(Collected data)
########################################

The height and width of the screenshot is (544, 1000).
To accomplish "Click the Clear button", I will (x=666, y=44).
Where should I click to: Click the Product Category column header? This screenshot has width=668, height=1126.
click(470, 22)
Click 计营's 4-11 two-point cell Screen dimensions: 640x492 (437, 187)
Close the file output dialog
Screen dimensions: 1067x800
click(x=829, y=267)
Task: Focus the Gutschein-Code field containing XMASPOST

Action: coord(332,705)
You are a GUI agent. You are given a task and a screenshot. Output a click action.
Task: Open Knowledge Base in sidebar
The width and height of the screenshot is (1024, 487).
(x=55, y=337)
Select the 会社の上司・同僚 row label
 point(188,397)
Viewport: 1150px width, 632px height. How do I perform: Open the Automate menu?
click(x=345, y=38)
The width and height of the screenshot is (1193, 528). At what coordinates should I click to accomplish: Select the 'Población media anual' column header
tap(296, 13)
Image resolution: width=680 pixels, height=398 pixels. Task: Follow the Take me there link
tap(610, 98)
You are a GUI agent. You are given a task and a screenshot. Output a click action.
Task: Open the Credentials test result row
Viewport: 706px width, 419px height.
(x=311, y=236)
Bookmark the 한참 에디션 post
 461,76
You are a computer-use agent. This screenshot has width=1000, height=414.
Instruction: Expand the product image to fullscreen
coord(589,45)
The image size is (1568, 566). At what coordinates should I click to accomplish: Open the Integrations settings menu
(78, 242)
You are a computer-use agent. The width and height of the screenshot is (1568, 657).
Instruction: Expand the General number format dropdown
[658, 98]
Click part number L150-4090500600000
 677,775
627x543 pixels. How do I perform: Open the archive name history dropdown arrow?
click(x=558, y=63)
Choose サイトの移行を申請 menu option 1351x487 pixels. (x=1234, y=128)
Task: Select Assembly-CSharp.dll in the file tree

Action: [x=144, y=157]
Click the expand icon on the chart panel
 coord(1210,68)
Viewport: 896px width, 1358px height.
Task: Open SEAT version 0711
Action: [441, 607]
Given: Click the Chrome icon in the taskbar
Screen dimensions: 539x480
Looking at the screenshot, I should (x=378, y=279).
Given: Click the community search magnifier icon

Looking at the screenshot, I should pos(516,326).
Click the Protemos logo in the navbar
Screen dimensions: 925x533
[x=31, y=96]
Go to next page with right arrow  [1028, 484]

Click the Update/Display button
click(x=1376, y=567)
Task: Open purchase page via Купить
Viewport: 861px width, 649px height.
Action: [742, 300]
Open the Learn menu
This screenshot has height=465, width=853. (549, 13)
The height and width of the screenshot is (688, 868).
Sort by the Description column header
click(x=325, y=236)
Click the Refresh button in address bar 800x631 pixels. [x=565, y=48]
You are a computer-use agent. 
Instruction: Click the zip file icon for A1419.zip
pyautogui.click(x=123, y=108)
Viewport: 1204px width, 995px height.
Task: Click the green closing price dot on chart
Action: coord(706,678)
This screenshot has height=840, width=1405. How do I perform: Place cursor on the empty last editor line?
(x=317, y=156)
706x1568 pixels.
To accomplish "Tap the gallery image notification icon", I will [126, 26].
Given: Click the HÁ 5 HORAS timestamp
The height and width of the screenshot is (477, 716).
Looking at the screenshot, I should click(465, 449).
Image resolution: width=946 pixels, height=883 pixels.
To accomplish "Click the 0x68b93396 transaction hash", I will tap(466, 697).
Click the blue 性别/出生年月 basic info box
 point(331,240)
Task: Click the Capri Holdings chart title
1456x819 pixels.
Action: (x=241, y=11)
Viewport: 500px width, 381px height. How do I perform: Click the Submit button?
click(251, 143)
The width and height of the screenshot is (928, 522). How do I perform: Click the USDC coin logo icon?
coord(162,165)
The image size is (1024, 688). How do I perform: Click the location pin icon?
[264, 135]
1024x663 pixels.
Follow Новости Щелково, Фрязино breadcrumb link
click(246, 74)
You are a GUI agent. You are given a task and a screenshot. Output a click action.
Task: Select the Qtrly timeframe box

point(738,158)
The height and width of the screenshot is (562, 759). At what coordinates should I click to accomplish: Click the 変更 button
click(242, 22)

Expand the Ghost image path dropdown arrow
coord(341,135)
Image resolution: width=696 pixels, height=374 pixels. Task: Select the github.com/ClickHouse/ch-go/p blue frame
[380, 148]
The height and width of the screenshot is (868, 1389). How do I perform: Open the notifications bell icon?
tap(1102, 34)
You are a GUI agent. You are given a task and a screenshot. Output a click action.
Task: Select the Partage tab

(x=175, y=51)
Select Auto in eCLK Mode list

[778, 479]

########################################

PROBLEM REQUIREMENTS
Beginning with the line that has "Screen dimensions: 539x480" and ending with the line that has "Go to next page", set down the lines above exactly and include no others.

REPLY
Screen dimensions: 539x480
Looking at the screenshot, I should (x=378, y=279).
Given: Click the community search magnifier icon

Looking at the screenshot, I should pos(516,326).
Click the Protemos logo in the navbar
Screen dimensions: 925x533
[x=31, y=96]
Go to next page with right arrow  [1028, 484]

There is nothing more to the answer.